Brookfield operates a current portfolio of over 1,000 properties in 30 countries on five continents. It is well diversified geographically with roughly 25% in North America, 30% South America, 25% Europe and 20% Asia Pacific. The partnership operates four segments: Utilities, Transport, Energy Services and Data Infrastructure.
- Toll roads in South America
- Telecom towers in France
- Railroads in Australia and North America
- Utilities in Brazil
- Natural gas pipelines in North America
- Ports in Europe, Australia and North America
- Data centers on five continents
These are some of the most reliable revenue generating assets in the world. But it’s even better than it may seem. In addition to dependable revenue, of which over 90% is regulated or contracted, there’s solid growth.

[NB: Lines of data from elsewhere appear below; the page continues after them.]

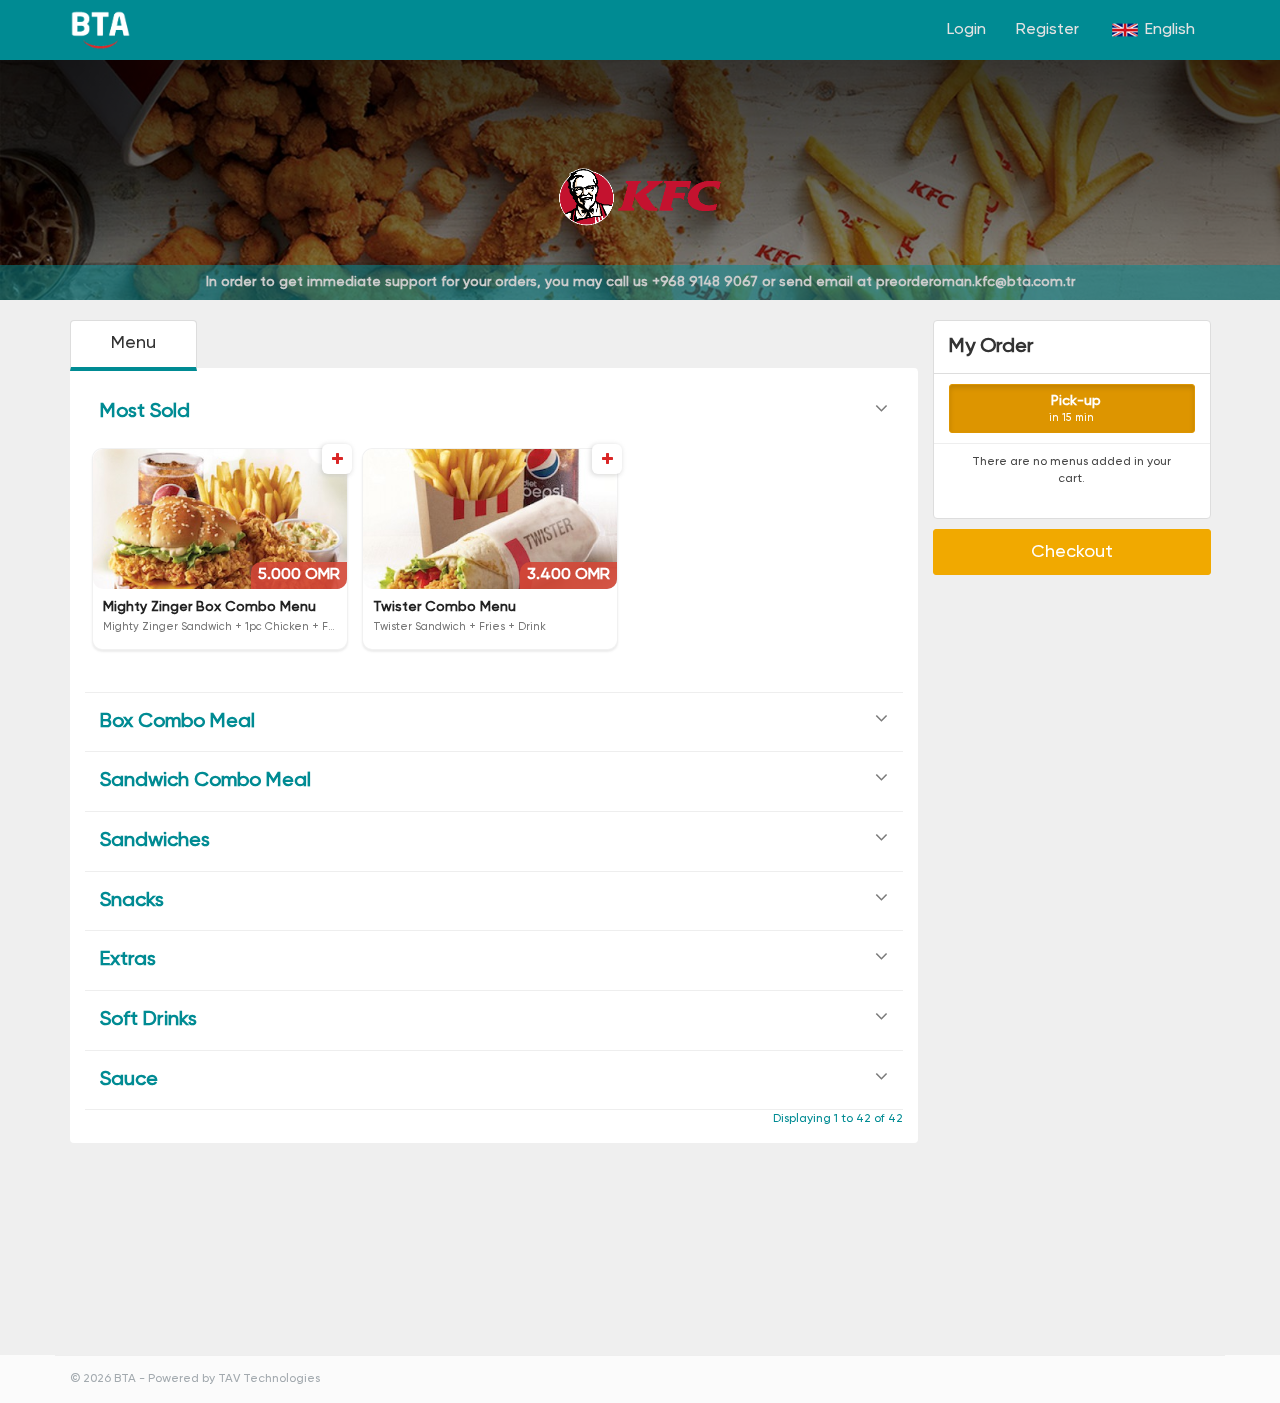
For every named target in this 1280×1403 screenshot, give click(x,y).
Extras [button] (128, 960)
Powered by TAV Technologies (234, 1379)
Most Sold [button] (145, 412)
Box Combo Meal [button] (177, 722)
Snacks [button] (132, 901)
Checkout (1072, 552)
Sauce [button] (129, 1080)
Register (1047, 30)
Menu (133, 343)
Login (966, 30)
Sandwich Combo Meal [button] (205, 781)
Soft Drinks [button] (148, 1020)
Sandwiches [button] (155, 841)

The beauty of this company is that these assets earn reliable income in any economy, even the pandemic economy that has thrust the world into one of the most severe economic downturns ever. First of all, BIP yields a stellar 4.3%. And secondly, the company is extraordinarily resilient in any economy. In the first half of 2020, Brookfield’s earnings were down just 4% compared to the same period last year. The company also forecasts year-over-year earnings growth for the full year.
It’s the ideal all-weather dividend stock, a great stock to own through the continuing turmoil and uncertainty. But, on the other side of the election and the pandemic, the stock should be even better. It has been able to make great acquisitions on the cheap during the recession that will boost earnings in the quarters and years ahead. And the environment is providing a huge tailwind.

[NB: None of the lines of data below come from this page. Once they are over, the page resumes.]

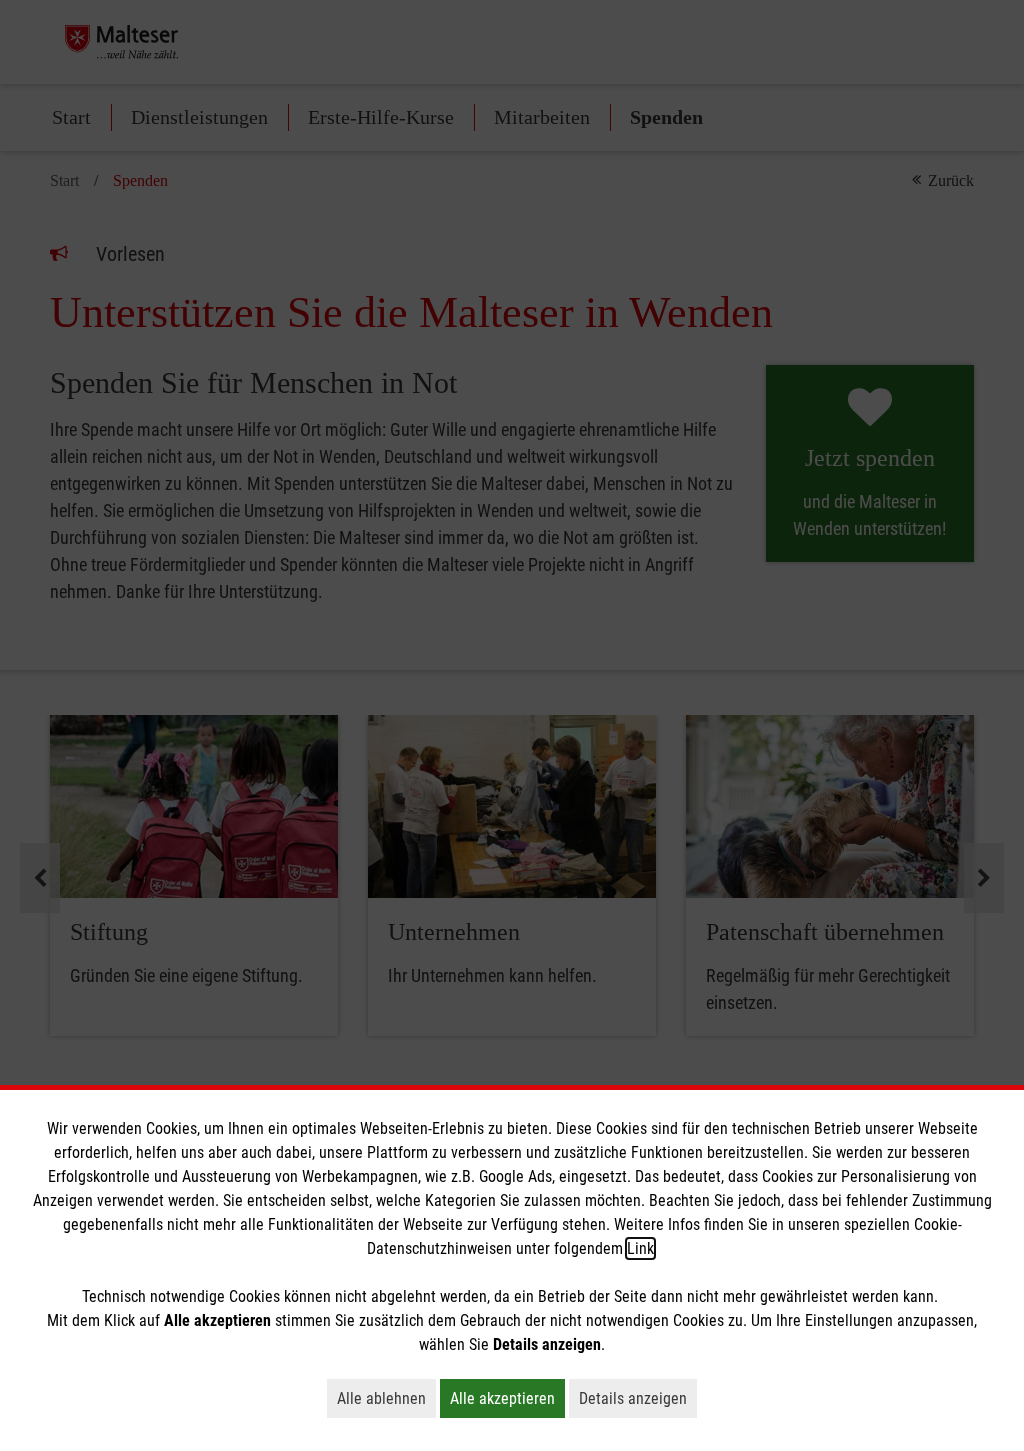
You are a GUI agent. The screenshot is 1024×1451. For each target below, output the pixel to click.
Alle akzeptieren (507, 1398)
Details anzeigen (638, 1398)
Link (640, 1248)
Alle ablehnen (386, 1398)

The G-20’s global infrastructure hub estimates that a global investment of $94 trillion will need to be invested in infrastructure improvements over the next several decades. The private sector is an essential part as governments don’t have all those trillions lying around. Limited partnerships, giant sovereign-wealth funds, multilateral and development-finance institutions are raising billions of dollars a year for infrastructure investments. It’s almost becoming a new asset class.
Since its IPO in 2008, BIP has returned more than 600% (with dividends reinvested). That’s about three times the return of the overall market during the same period. And there is good reason to believe the future will be even better than the past.